» **Task item**: Your answer should contain each record from the listing, repeated exactly.

» **Supplied records**:
☆ ☆ ☆ ☆ ☆ ☆ ☆

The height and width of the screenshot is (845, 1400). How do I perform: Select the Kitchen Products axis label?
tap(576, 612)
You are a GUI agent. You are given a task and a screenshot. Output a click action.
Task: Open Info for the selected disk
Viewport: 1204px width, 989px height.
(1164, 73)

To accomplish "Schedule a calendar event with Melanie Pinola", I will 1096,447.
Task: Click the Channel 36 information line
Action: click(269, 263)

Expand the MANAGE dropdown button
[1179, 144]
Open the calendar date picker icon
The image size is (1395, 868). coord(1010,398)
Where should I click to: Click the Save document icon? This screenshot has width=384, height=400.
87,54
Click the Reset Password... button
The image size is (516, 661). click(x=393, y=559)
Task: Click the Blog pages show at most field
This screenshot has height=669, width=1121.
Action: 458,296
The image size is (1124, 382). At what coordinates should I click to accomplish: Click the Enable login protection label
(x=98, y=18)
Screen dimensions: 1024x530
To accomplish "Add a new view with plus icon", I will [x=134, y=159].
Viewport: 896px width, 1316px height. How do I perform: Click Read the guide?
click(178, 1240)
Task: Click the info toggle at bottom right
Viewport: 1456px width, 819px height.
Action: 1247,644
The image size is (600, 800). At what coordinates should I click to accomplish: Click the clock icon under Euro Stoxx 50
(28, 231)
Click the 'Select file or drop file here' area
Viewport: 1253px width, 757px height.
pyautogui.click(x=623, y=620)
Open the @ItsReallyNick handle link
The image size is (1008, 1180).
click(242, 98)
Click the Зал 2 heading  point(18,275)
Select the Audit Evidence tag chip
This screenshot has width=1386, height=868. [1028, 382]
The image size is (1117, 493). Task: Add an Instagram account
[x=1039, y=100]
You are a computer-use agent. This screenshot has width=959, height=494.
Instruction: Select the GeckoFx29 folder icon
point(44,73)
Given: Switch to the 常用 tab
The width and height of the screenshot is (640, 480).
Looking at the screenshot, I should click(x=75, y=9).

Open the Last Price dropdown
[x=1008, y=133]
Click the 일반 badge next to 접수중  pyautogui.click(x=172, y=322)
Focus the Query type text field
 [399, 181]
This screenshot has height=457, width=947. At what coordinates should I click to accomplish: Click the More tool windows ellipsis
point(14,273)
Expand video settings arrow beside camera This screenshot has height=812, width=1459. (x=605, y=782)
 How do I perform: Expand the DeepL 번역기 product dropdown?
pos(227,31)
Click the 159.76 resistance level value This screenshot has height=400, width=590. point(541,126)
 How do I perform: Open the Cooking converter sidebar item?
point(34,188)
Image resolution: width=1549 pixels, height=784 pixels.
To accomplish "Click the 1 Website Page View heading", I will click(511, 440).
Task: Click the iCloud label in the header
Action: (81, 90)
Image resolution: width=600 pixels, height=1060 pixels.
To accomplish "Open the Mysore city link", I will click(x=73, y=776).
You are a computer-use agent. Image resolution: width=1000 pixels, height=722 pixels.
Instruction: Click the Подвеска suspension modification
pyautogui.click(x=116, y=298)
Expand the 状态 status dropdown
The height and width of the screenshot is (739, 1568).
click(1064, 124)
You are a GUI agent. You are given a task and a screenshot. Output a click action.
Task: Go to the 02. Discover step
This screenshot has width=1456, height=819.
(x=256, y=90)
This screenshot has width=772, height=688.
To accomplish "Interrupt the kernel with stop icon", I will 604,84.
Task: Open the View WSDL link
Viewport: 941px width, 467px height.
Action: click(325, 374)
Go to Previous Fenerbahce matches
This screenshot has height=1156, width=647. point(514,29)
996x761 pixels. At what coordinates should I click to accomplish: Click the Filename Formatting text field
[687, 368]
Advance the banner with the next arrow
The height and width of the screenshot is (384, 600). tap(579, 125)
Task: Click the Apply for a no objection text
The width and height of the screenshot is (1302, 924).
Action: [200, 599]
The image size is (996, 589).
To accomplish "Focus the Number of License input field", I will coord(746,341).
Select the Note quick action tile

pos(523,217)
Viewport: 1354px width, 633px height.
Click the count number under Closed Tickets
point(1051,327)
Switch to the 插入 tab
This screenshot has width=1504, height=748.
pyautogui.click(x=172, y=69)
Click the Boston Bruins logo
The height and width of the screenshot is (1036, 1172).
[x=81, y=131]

☆ ☆ ☆ ☆ ☆ ☆ ☆

» **Result of the task**:
The height and width of the screenshot is (845, 1400). How do I perform: Select the Kitchen Products axis label?
tap(576, 612)
You are a GUI agent. You are given a task and a screenshot. Output a click action.
Task: Open Info for the selected disk
Viewport: 1204px width, 989px height.
(1164, 73)

To accomplish "Schedule a calendar event with Melanie Pinola", I will 1096,447.
Task: Click the Channel 36 information line
Action: click(269, 263)

Expand the MANAGE dropdown button
[1179, 144]
Open the calendar date picker icon
The image size is (1395, 868). coord(1010,398)
Where should I click to: Click the Save document icon? This screenshot has width=384, height=400.
87,54
Click the Reset Password... button
The image size is (516, 661). click(x=393, y=559)
Task: Click the Blog pages show at most field
This screenshot has height=669, width=1121.
Action: 458,296
The image size is (1124, 382). At what coordinates should I click to accomplish: Click the Enable login protection label
(x=98, y=18)
Screen dimensions: 1024x530
To accomplish "Add a new view with plus icon", I will [x=134, y=159].
Viewport: 896px width, 1316px height. How do I perform: Click Read the guide?
click(178, 1240)
Task: Click the info toggle at bottom right
Viewport: 1456px width, 819px height.
Action: 1247,644
The image size is (600, 800). At what coordinates should I click to accomplish: Click the clock icon under Euro Stoxx 50
(28, 231)
Click the 'Select file or drop file here' area
Viewport: 1253px width, 757px height.
pyautogui.click(x=623, y=620)
Open the @ItsReallyNick handle link
The image size is (1008, 1180).
click(242, 98)
Click the Зал 2 heading  point(18,275)
Select the Audit Evidence tag chip
This screenshot has width=1386, height=868. [1028, 382]
The image size is (1117, 493). Task: Add an Instagram account
[x=1039, y=100]
You are a computer-use agent. This screenshot has width=959, height=494.
Instruction: Select the GeckoFx29 folder icon
point(44,73)
Given: Switch to the 常用 tab
The width and height of the screenshot is (640, 480).
Looking at the screenshot, I should click(x=75, y=9).

Open the Last Price dropdown
[x=1008, y=133]
Click the 일반 badge next to 접수중  pyautogui.click(x=172, y=322)
Focus the Query type text field
 [399, 181]
This screenshot has height=457, width=947. At what coordinates should I click to accomplish: Click the More tool windows ellipsis
point(14,273)
Expand video settings arrow beside camera This screenshot has height=812, width=1459. (x=605, y=782)
 How do I perform: Expand the DeepL 번역기 product dropdown?
pos(227,31)
Click the 159.76 resistance level value This screenshot has height=400, width=590. point(541,126)
 How do I perform: Open the Cooking converter sidebar item?
point(34,188)
Image resolution: width=1549 pixels, height=784 pixels.
To accomplish "Click the 1 Website Page View heading", I will click(511, 440).
Task: Click the iCloud label in the header
Action: (81, 90)
Image resolution: width=600 pixels, height=1060 pixels.
To accomplish "Open the Mysore city link", I will click(x=73, y=776).
You are a computer-use agent. Image resolution: width=1000 pixels, height=722 pixels.
Instruction: Click the Подвеска suspension modification
pyautogui.click(x=116, y=298)
Expand the 状态 status dropdown
The height and width of the screenshot is (739, 1568).
click(1064, 124)
You are a GUI agent. You are given a task and a screenshot. Output a click action.
Task: Go to the 02. Discover step
This screenshot has width=1456, height=819.
(x=256, y=90)
This screenshot has width=772, height=688.
To accomplish "Interrupt the kernel with stop icon", I will 604,84.
Task: Open the View WSDL link
Viewport: 941px width, 467px height.
Action: click(325, 374)
Go to Previous Fenerbahce matches
This screenshot has height=1156, width=647. point(514,29)
996x761 pixels. At what coordinates should I click to accomplish: Click the Filename Formatting text field
[687, 368]
Advance the banner with the next arrow
The height and width of the screenshot is (384, 600). tap(579, 125)
Task: Click the Apply for a no objection text
The width and height of the screenshot is (1302, 924).
Action: [200, 599]
The image size is (996, 589).
To accomplish "Focus the Number of License input field", I will coord(746,341).
Select the Note quick action tile

pos(523,217)
Viewport: 1354px width, 633px height.
Click the count number under Closed Tickets
point(1051,327)
Switch to the 插入 tab
This screenshot has width=1504, height=748.
pyautogui.click(x=172, y=69)
Click the Boston Bruins logo
The height and width of the screenshot is (1036, 1172).
[x=81, y=131]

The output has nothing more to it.